全力で謝られたけど、先日の仕事も残っていただろうに、この日のために寝不足になってでも私を迎えに来てくれたのだ。毎日多忙となる竜王の仕事が早々にすべて片付くはずがない。
本当、あまり無理しないでほしい。
私に手伝えることはないから、できるだけ負担にはならないようにしたい。
・・・そもそも、同棲を提案する一番の理由は、ゼブラさんが身体を壊さないようにするためなのだ。
私に会いに来るために睡眠時間を削っているのなら、会いに来るまでの時間を減らせば良いってわけで、同棲を提案した。

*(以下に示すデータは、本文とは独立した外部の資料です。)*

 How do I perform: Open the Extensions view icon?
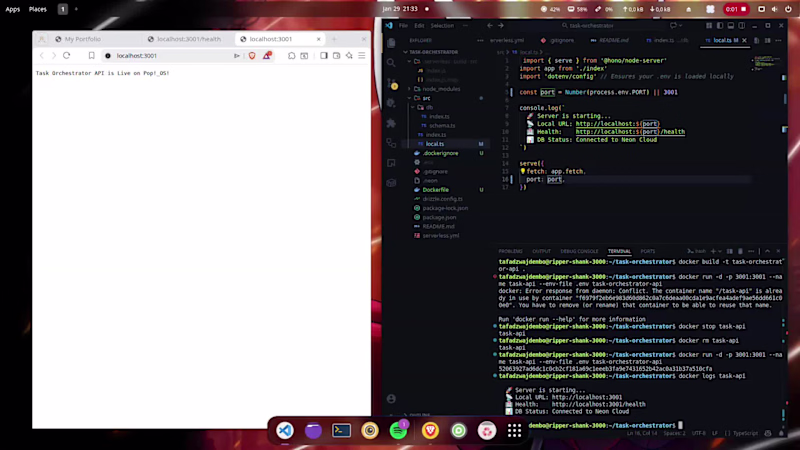(x=391, y=123)
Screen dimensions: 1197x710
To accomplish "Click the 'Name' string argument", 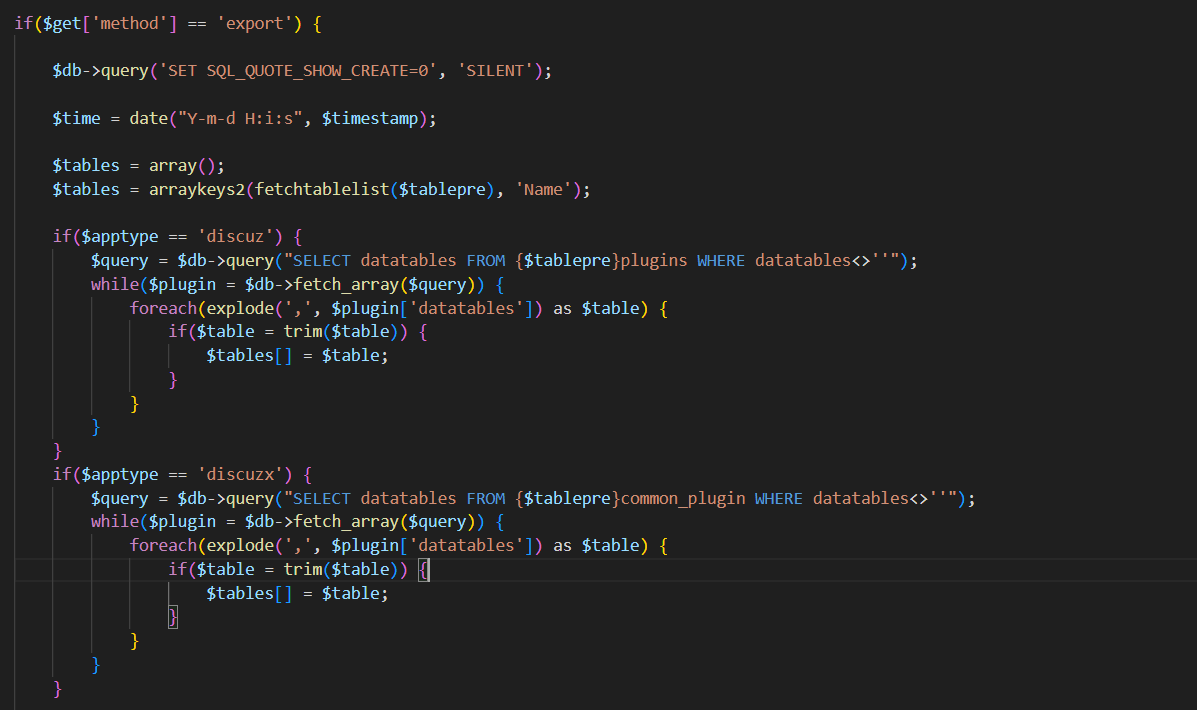I will [x=544, y=189].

もちろん、それだけじゃなくて、ゼブラさんとの関係を進展させるためでもあるけどね。
「あんまり無理しないでね」と手を振って見送ったら、お昼ご飯は一緒に食べよう・・・!!と遠くの方で声が聞こえた。
うん、ちょっと無理して仕事しそうだ。
侍女の人たちに手伝ってもらいながら荷物の整理をして、ゼブラさんが追加で買ってくれた私の服を確認して(今度から服はそんなにいらないと伝えようと思った)、そうこうしているとお昼ご飯の時間になった。
侍女の人たちとおしゃべりもしていたから、時間が過ぎるのはあっという間だった。
ゼブラさんの側近の人が呼びに来てくれて、食堂まで行く。
前に一緒にご飯を食べたところだから、なんとなく道は覚えているけれど、側近の人が先導してくれた。
食堂に行くと、ゼブラさんがすでに座っていて、私の顔を見るととても嬉しそうに席を立った。
「ミーア!ああ、さっきは一緒にいられずすまない。何か不自由なことはなかったか?」
そう言いながら、椅子を引いて、私を座らせてくれた。
ゼブラさんと付き合って、男性にこうやって扱ってもらうことにも慣れてきちゃった私は、されるがままだ。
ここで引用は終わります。